**Page extract**
Spencer Brown
- Born: Spencer Brown 11 July 1973 (age 52) Eton, Berkshire, England
- Height: 5 ft 11 in (180 cm)
- Weight: 14 st 0 lb (196 lb; 89 kg)
- University: PhD, University of Warwick; MSc, University of Edinburgh; BSc, University of Northampton
- Occupation: Physical Performance Coach

Rugby union career
- Position: Wing

Senior career
- Years: Team / Apps / (Points)
- 1992–1999: Richmond
- 1999–2001: Bristol RFC
- 2002–2005: Bedford Blues

International career
- Years: Team / Apps / (Points)
- 1998: England / 3 / (0)
- –: England Sevens
- –: Combined Services
- –: Royal Navy

= Spencer Brown (rugby union, born 1973) =

English rugby union player

Spencer Brown (born 11 July 1973, Eton, England) is a former professional and International rugby union player. He played on the wing and at fullback.

Spencer appeared on the ITV programme Long Lost Family in August 2018, and again in August 2019 for ITVs follow-up series Long Lost Family: What Happened Next.

**Problem a**
Update the passage of the Spencer Brown profile between "- 1998: England" and "and at fullback.", inclusive, replacing "fullback" with "full-back", and write out the result.
The Spencer Brown profile and the records come from unrelated sources.

**Source material**

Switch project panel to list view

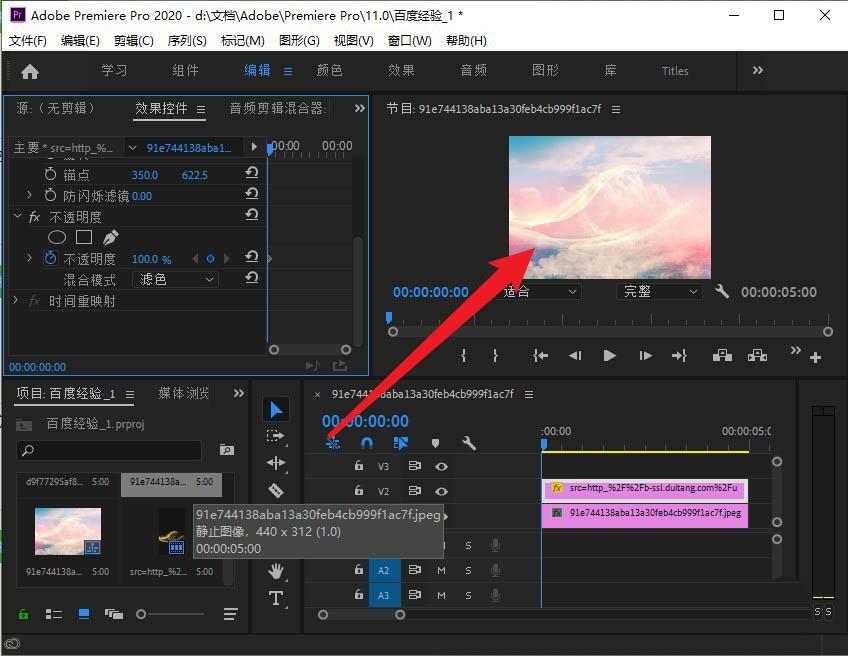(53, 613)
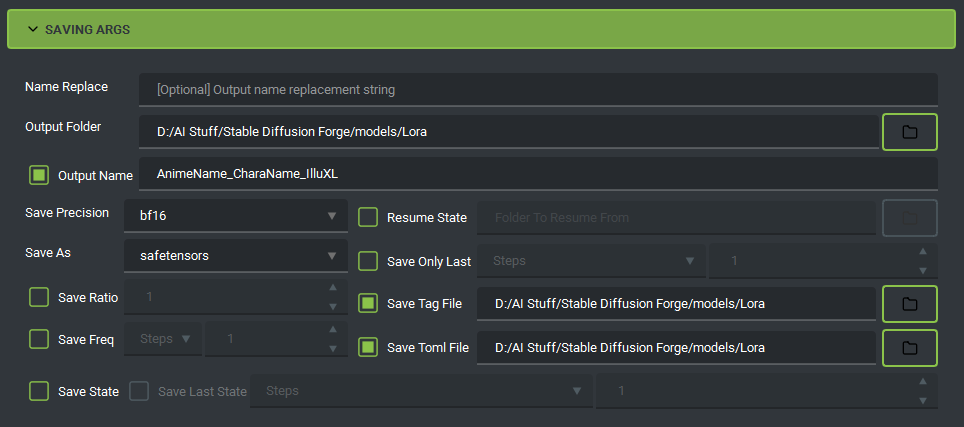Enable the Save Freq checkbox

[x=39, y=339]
...
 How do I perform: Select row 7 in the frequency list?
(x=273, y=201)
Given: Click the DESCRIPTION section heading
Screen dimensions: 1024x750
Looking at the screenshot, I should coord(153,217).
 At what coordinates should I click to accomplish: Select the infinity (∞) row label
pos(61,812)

**Problem b**
Please arrange the lines of the records between those holding "Given: Click the DESCRIPTION section heading" and "pos(61,812)", inclusive, as a JSON list of strings with one string per line and blank lines left out.

**Full solution a**
- 1998: England / 3 / (0)
- –: England Sevens
- –: Combined Services
- –: Royal Navy

= Spencer Brown (rugby union, born 1973) =

English rugby union player

Spencer Brown (born 11 July 1973, Eton, England) is a former professional and International rugby union player. He played on the wing and at full-back.

**Full solution b**
[
  "Given: Click the DESCRIPTION section heading",
  "Screen dimensions: 1024x750",
  "Looking at the screenshot, I should coord(153,217).",
  " At what coordinates should I click to accomplish: Select the infinity (∞) row label",
  "pos(61,812)"
]